文書の抜粋 -
********

3月に道交法改正
強化される認知症対策
75歳以上の高齢運転者による死亡事故の割合が12.8%とはいえ、認知症に罹患しやすい高齢者の多くがハンドルを握る現状を憂う意見には耳を傾ける必要がある。
今年の3月12日から認知症の高齢運転者への対策を強化した改正道路交通法が施行される。免許更新時に認知機能検査で認知症の疑いがある75歳以上のドライバーは、逆走や信号無視などの交通違反がなくても医師の診察が必要になる。逆に交通違反があると、臨時の認知機能検査が課され、認知症が疑われると医師の診察が必要になる。いずれも認知症ドライバーによる重大な事故を未然に防ぐのが狙いだ。
免許更新を受ける高齢ドライバーの数から考えると、これまでは認知症と診断されて免許取り消しになるケースは少なかった。
老年精神医学が専門の慶應義塾大学医学部の三村將教授は「この改正法の施行により、医師による臨時適性検査の対象が大幅に拡大されるので、診察を行う認知症の専門医をどう確保するかなどの問題はあるが、一定の成果はあるのではないか」とみている。
高齢者の免許証の返納についてみると、警察庁の統計では75歳以上の免許所有者のうち自主返納したのは15年では2.8%しかなく、返納者数は増えているが低い水準にとどまっている。

********

利用可能なデータ -
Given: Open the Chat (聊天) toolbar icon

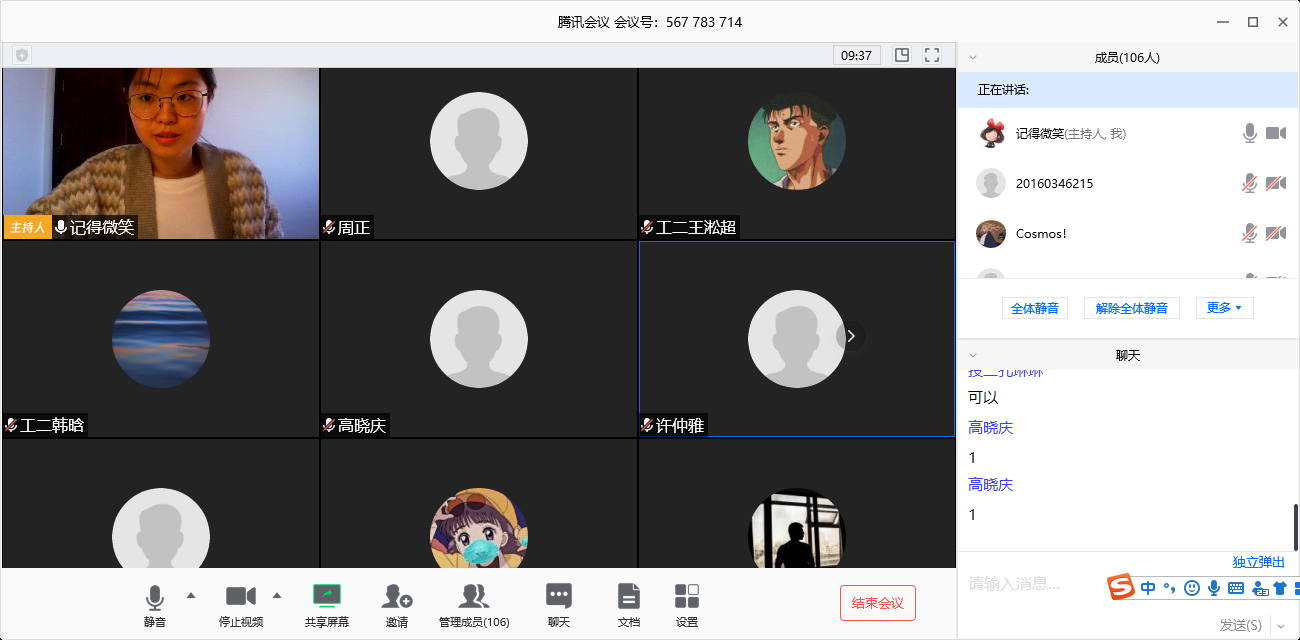Looking at the screenshot, I should click(x=558, y=597).
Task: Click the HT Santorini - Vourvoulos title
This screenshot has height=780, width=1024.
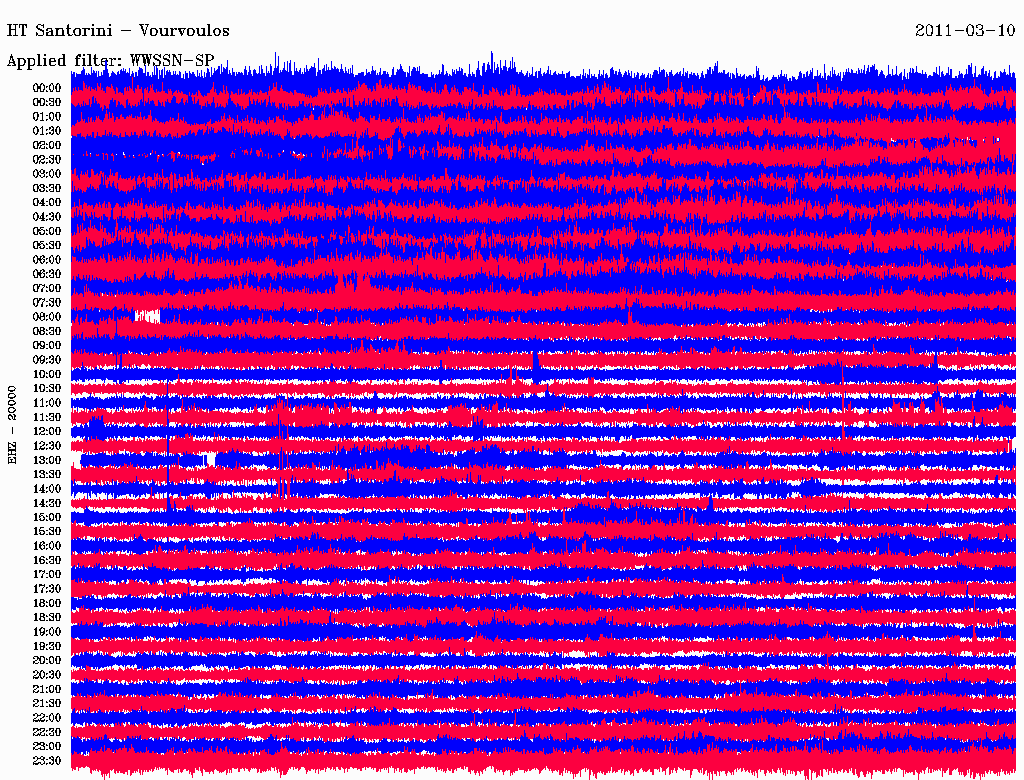Action: [x=118, y=31]
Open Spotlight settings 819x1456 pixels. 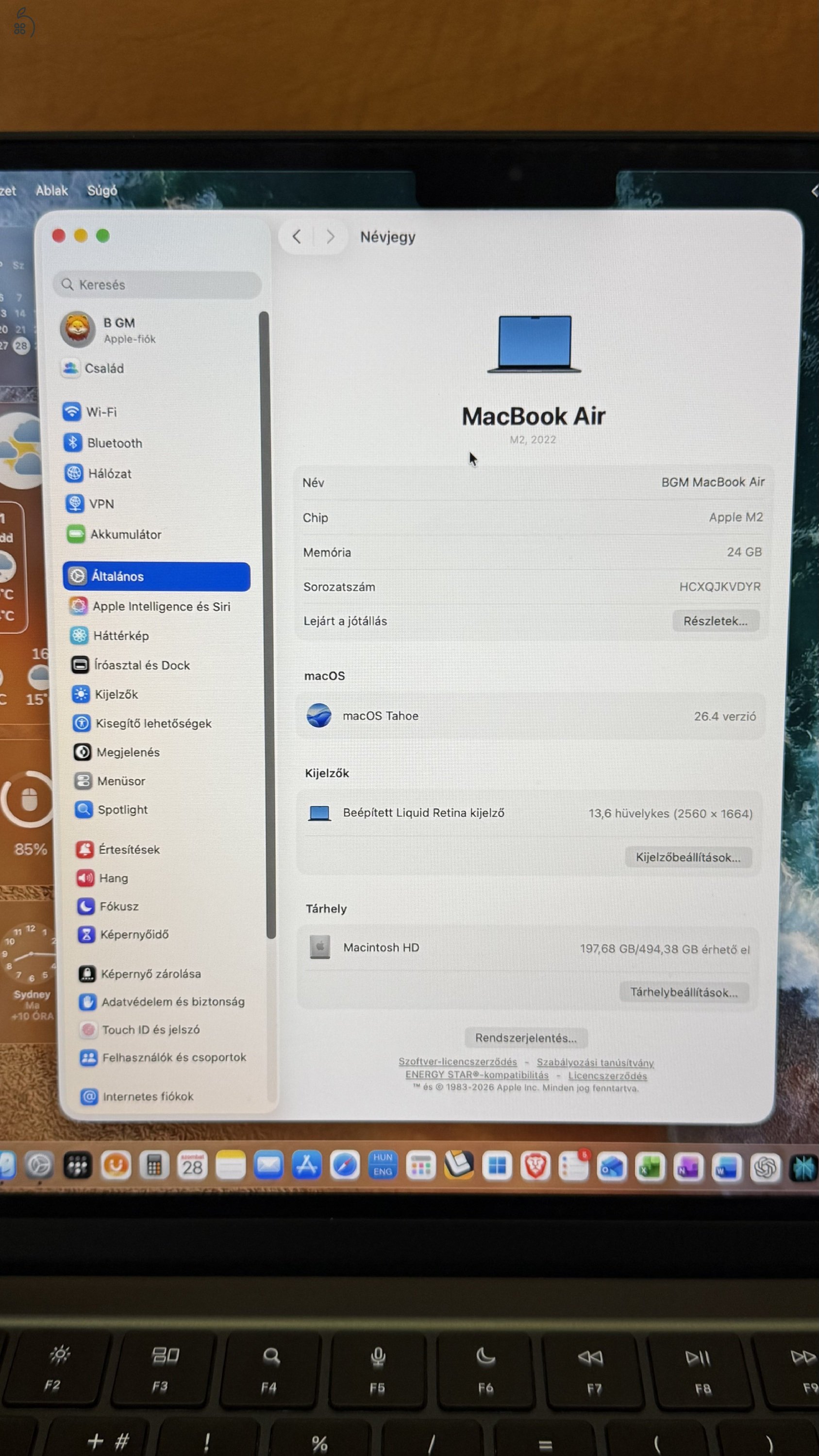(x=122, y=810)
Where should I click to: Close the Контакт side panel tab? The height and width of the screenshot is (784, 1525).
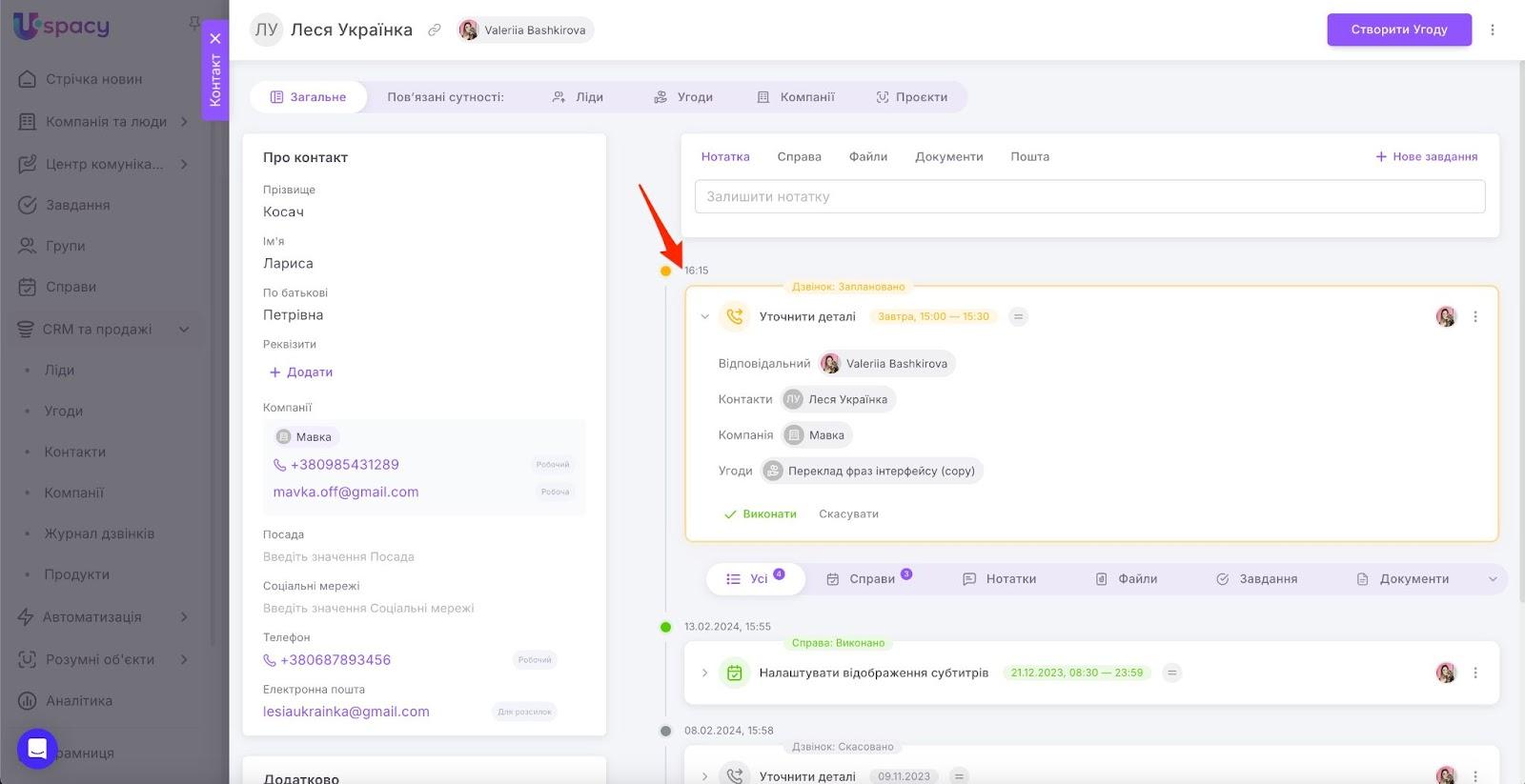215,39
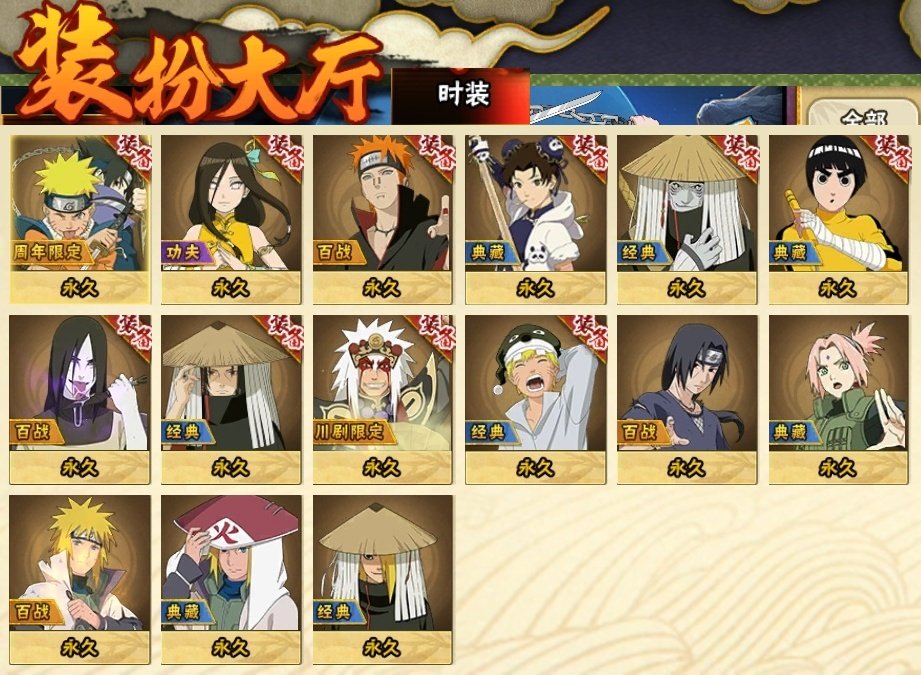Select the 百战 Minato costume card
Image resolution: width=921 pixels, height=675 pixels.
[80, 580]
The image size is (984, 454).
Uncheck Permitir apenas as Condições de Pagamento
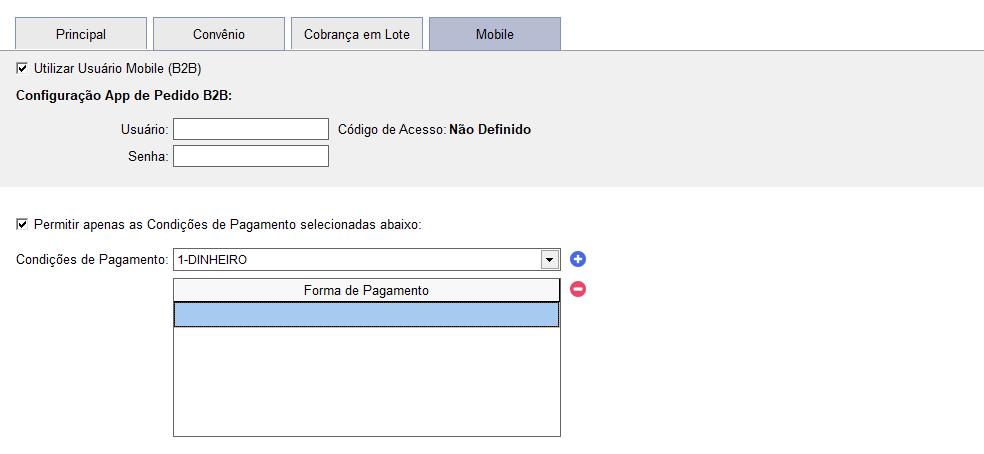click(23, 224)
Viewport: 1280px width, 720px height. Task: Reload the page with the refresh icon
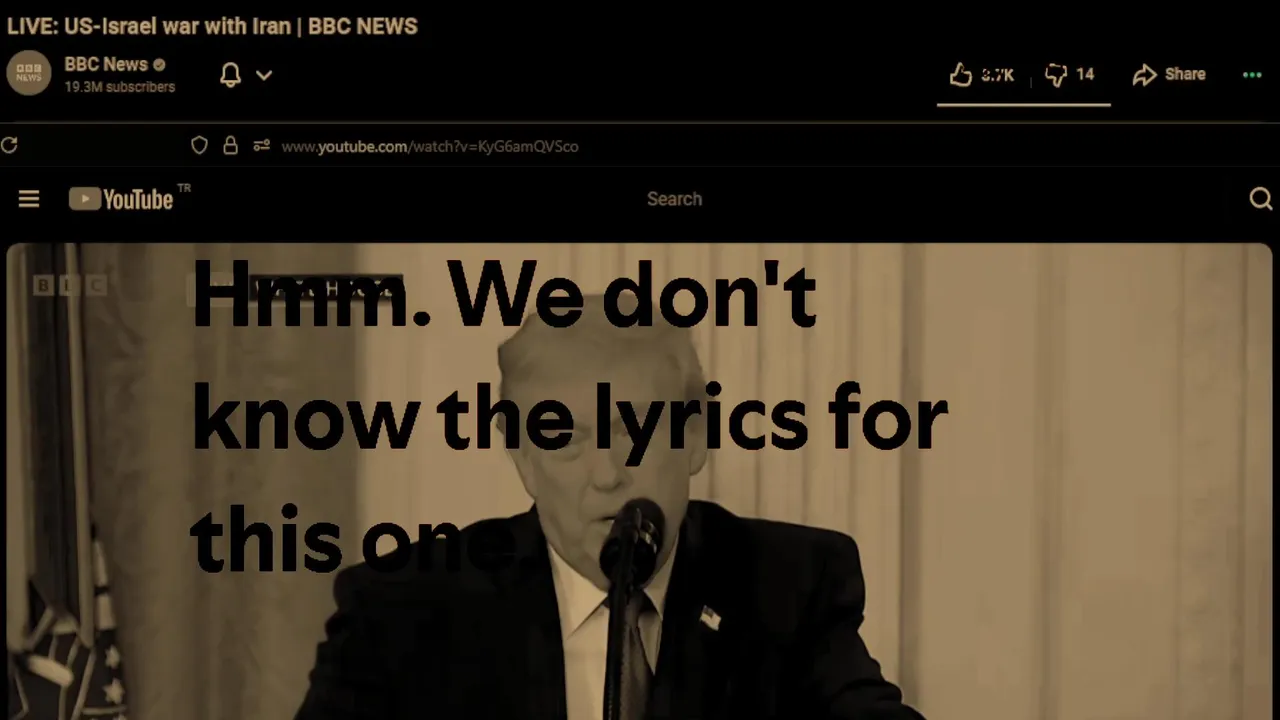[9, 146]
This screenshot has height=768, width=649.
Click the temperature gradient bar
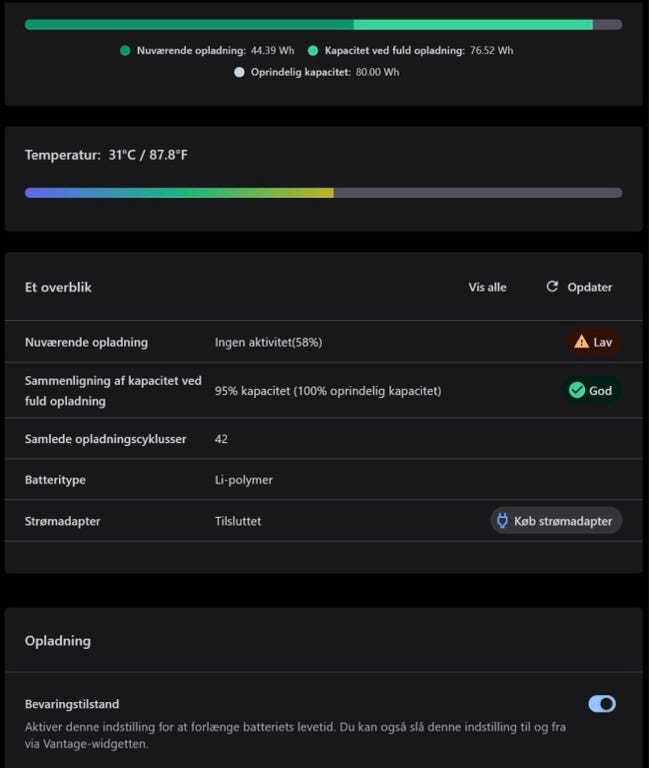pos(323,193)
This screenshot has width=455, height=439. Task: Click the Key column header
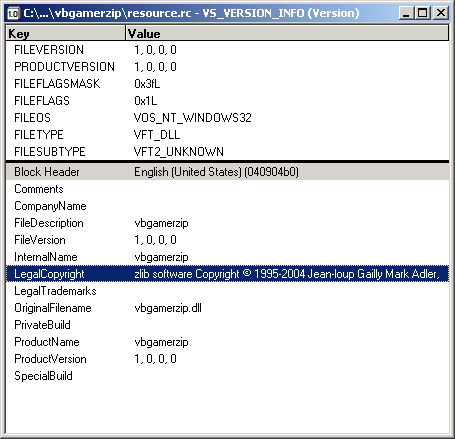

********

作業課題 1 - 高齢運転者の認知症対策に関する文章から、次の一文を英語に訳すこと。「免許更新を受ける高齢ドライバーの数から考えると、これまでは認知症と診断されて免許取り消しになるケースは少なかった。」
作業課題 2 - 高齢運転者の認知症対策に関する文章を、最後の文の直後から引き継いで書き進めること。

課題の結果 1 - Considering the number of elderly drivers who renew their licenses, there have so far been few cases in which a driver was diagnosed with dementia and had their license revoked.

課題の結果 2 -
特に地方の過疎地域の場合、地方自治体の財政難からバスなどの公共交通機関が縮小、廃止されてきており、買い物、病院通いなどの移動手段がマイカーしかないところが多い。
このため、高齢者になっても生活の足として運転せざるを得ない状況にあり、地方では一律的な返納は反発を招きかねない状況になっている。
高齢者に対して無理に免許を返納させようとするとトラブルが起きかねない。昨年12月には岡山市で事故を起こした母親(79歳)と免許返納を求める息子とで口論になり殺人未遂事件まで起きている。
仮に75歳以上の高齢者すべてに免許証を返納させたとしても、前出の通り、12.8%の死亡事故はなくなるが、90%弱の死亡事故は残る。
果たして交通事故を限りなくゼロに近付け、しかも地域の足を確保する解決策はあるのだろうか。